While every weapon felt visceral and punchy, the playstyles when using them allowed for much player freedom. The spear was slower, but more powerful and allowed greater reach, while the standard sword was a lot quicker and easier to chain combos with, but dealt far less damage. The ability to wield two weapons, switching on the fly, meant no encounter felt the same, especially when combined with Weapon Arts.

The seven weapons each have a range of skills and abilities, known as Arts, with each feeding into Where Winds Meet’s Wuxia overall ambitions. These were often more fantastical than just swinging a sword around, incorporating elemental damage or widening the AOE, and they could be combined with other weapon arts for some serious synergy. There was one boss fight that required me to get close to the enemy, but it often came at the detriment of my health. Thankfully, one of the other weapons came packing a healing art, allowing me to use one weapon primarily for damage, and the other to heal in a pinch. You’ll be mixing and matching constantly, and I can’t wait to see how this folds into a full playthrough.

Doing Too Much For Its Own Good

While there was a lot to like about Where Winds Meet, I did leave my hands-on preview with a couple of pressing concerns.

Ahead of time, Where Winds Meet was pitched as being a “150-hour game,” with the title’s producer telling me that the team has plenty more content in the pipeline, given that it’s a free-to-play title.
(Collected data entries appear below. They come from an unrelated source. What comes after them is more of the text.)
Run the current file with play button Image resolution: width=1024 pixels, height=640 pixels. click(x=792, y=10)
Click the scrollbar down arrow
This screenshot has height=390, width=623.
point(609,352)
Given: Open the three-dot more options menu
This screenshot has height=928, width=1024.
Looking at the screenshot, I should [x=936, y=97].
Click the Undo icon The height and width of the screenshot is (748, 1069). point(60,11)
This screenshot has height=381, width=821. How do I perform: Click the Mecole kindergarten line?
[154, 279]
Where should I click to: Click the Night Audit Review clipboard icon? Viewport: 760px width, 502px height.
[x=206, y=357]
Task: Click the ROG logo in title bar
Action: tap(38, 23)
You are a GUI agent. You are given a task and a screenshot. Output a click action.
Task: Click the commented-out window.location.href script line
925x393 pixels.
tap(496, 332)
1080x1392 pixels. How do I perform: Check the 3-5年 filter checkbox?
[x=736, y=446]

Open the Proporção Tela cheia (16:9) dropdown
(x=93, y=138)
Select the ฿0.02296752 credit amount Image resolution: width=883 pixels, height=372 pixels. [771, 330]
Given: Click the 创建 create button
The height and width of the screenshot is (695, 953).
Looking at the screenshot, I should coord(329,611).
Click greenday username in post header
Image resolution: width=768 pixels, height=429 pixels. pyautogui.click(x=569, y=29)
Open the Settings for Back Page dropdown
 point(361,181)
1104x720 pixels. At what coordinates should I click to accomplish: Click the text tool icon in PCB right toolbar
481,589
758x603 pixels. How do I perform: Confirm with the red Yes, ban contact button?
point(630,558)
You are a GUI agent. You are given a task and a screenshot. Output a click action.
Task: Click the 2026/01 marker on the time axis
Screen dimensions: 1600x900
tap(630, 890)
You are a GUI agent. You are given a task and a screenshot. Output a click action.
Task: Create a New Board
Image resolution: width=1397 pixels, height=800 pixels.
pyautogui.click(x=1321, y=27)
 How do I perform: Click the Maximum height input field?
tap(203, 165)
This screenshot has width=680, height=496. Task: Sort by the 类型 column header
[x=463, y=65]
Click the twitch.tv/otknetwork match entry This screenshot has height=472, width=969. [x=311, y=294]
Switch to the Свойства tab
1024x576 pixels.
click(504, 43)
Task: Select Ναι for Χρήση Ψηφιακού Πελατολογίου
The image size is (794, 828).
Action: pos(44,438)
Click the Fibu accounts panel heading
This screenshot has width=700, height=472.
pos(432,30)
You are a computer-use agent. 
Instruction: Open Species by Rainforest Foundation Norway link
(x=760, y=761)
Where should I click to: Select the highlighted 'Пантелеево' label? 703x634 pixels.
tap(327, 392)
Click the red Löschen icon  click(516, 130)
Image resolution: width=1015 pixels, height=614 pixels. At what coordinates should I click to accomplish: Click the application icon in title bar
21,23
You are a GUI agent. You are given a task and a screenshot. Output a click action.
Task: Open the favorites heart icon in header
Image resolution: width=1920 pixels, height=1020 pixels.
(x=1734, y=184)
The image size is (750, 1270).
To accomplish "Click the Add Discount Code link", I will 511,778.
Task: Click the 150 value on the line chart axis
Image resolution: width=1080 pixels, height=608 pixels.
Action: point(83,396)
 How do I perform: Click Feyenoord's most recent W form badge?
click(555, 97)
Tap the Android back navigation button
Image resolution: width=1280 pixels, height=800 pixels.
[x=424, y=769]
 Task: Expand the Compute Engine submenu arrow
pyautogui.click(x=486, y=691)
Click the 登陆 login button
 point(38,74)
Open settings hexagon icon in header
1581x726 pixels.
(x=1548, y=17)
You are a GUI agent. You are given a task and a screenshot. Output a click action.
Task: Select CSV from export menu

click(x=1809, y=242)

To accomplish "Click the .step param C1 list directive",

This feels like a daunting amount of time for anyone to put into a single game, even for someone who covers them for a living like I do.

Everstone admitted that this estimate includes all current main quests and side content, suggesting that you should skip the side stuff if you don’t have time, but that defeats the purpose of a game like this.

Where Winds Meet boasts an incredibly immersive world, and like I mentioned previously, NPCs each have schedules and routines, the landscape is constantly shifting and changing, and it feels like this is the type of experience where you want to see everything. Having to make such sacrifices based on real-world time constraints would do a massive disservice to the efforts put in by its creators.


I’d also hate to be left with a sense of FOMO when a friend of mine has an encounter that I hadn’t even considered before. I appreciate that you’ll never see anything, but I definitely appreciate shorter experiences these days.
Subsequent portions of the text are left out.